BEGIN

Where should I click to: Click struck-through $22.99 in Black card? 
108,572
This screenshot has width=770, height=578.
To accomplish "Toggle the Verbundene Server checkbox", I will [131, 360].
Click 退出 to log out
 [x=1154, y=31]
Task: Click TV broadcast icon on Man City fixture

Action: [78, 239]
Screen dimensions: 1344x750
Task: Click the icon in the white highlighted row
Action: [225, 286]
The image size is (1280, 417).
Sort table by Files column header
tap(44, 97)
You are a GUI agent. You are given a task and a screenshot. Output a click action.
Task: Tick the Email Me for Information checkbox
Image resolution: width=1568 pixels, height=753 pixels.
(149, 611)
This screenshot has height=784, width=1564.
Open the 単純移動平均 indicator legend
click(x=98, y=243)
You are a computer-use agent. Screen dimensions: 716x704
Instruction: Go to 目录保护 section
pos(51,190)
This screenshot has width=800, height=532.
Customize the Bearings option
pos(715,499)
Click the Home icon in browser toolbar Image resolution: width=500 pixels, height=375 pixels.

END

Brief =>
The answer must be all the lines above that hold the word "This".

Answer box =>
This screenshot has width=770, height=578.
This screenshot has height=784, width=1564.
This screenshot has width=800, height=532.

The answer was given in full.